Workshop A: Web-wide Indexing/Semantic Header or Cover Page
Chair: Bipin C. Desai, Brian Pinkerton
Choosing an Indexing Strategy in an Enterprise Environment
Christian Kuhnert, February 27th 1995
(kuhnert@welfa5.elektro.uni-wuppertal.de)
http://welfad.uni-wuppertal.de/people/kuhnert.e.html
Abstract
This paper describes the demands in setting up an indexing system for WWW
services within a world-wide operating company. Six systems for description and
full text based information recovery, namely Aliweb, Harvest, DIENST, WAIS, FFW
and GlimpseHTTP are discussed and compared. After selecting an appropriate
solution, some statements about desirable future development are made.
1 Situation
Siemens Nixdorf Informationssysteme AG (SNI) is the largest European
manufacturer of Midrange Systems (*NIX Systems). Other important business areas
are Mainframes (BS2000) and POS (Point Of Sale) equipment, with a total of
roughly 40,000 employees world-wide. Currently the majority of customers reside
within Europe. Data exchange between plants and establishments is carried out
through a world-wide corporate network. For communications with subsidiaries,
partner companies and customers, Internet paths become more and more important.
Most of the current data paths are charged on a per volume basis.
2 Targets
The possible internal application areas for WWW are currently evaluated. It is
considered to provide Internet connectivity to employees primarily through a WWW
interface that integrates most of the services in a user friendly manner. Today
there are lots of internal database and information systems, all with their own
different user interface. Gateways to these systems are being built. In a
special case, migration from a proprietary system to HTTP is considered. This
system mainly provides product information to sales executives and contains a
full text index. Representation of this index and its query interface is the
main problem herein. Another field of application is the query of internal
library catalogues. In parallel WWW services for corporate presence are being
built. Here indexing might be handled in a similar way as with other public WWW
servers.
3 Priorities
Currently the limiting factors for any implementation can be seen in the
following order:
1. Network cost
2. Storage cost
3. Computation cost
This might not be specific to the SNI environment since in the past years cost
reductions generally took place in reverse order. From the users perspective,
the main goals for each service are:
1. Quality of Service (QOS: Availability, Responsiveness)
2. Ease of use (For client as for system administration)
3. Actuality (This has been taken out of QOS)

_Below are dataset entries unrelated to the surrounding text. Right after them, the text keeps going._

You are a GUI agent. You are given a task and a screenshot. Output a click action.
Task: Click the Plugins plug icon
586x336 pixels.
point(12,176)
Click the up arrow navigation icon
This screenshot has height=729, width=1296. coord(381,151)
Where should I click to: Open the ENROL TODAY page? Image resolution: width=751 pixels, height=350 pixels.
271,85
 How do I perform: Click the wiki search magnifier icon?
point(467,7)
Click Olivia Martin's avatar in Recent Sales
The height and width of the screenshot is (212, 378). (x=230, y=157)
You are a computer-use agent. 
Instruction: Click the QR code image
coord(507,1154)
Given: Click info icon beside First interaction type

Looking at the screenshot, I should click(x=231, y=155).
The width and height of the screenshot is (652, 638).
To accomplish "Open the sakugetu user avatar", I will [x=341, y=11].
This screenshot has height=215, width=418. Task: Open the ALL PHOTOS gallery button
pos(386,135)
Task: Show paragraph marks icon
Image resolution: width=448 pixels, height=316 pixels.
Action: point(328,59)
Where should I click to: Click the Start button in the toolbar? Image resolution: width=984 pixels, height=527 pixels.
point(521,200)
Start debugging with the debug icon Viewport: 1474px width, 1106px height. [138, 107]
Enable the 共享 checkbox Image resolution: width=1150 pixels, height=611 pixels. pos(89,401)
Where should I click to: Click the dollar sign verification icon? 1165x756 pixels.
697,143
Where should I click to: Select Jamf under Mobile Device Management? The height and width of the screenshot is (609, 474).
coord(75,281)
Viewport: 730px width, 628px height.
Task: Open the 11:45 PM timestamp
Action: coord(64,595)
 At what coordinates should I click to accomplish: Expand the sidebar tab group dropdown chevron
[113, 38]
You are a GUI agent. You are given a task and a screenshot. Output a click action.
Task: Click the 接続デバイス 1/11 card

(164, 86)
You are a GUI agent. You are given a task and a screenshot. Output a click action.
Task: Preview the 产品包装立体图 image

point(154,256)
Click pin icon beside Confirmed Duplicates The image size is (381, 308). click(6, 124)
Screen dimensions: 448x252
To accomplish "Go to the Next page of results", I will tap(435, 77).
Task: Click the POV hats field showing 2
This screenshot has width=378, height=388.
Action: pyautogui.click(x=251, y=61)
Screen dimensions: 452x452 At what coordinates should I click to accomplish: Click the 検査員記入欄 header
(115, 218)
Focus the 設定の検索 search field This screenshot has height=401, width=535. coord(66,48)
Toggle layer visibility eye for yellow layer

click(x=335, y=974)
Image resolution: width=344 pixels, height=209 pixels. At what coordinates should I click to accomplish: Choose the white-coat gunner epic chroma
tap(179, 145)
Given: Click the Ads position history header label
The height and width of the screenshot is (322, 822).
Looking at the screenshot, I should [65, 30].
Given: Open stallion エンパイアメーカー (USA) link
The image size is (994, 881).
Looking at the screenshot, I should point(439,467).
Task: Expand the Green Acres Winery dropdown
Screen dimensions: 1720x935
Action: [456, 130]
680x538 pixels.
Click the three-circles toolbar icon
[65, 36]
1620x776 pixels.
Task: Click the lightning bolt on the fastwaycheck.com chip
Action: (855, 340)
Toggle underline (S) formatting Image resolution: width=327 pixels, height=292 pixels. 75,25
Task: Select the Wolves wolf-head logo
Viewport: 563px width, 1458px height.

As you can see there's an inherent conflict between the top points in above
listings: QOS is limited by network quality which is almost proportional to
cost. Reduced to indexing and retrieval the main questions are:
Q1: Index distribution cost versus query transfer cost
Q2: Local computation versus WAN access
4 Review of Common Methods for WWW Server Index Generation
Besides robot based gathering from information sources (like Lycos, WWWW, RBSE
Spider and WebCrawler) the most frequently used system with server side support
is ALIWEB[1]. A new and more general approach is followed by the HARVEST[2]
system. In short HARVEST trades network load for storage cost - a reasonable
choice regarding the given priorities. The DIENST[3] Protocol focuses on
distribution of academic papers. It relies upon bibliographic descriptions in
RFC-1357 format and distributes queries to multiple locally maintained
databases. None of these systems support full text indexing (Harvest could, but
would loose its advantages; DIENST actually does, but relies on WAIS[4] for the
implementation), therefore WAIS must be considered. Finally there are
specialised full text indexers that support HTML: FFW[5] and GlimpseHTTP[6].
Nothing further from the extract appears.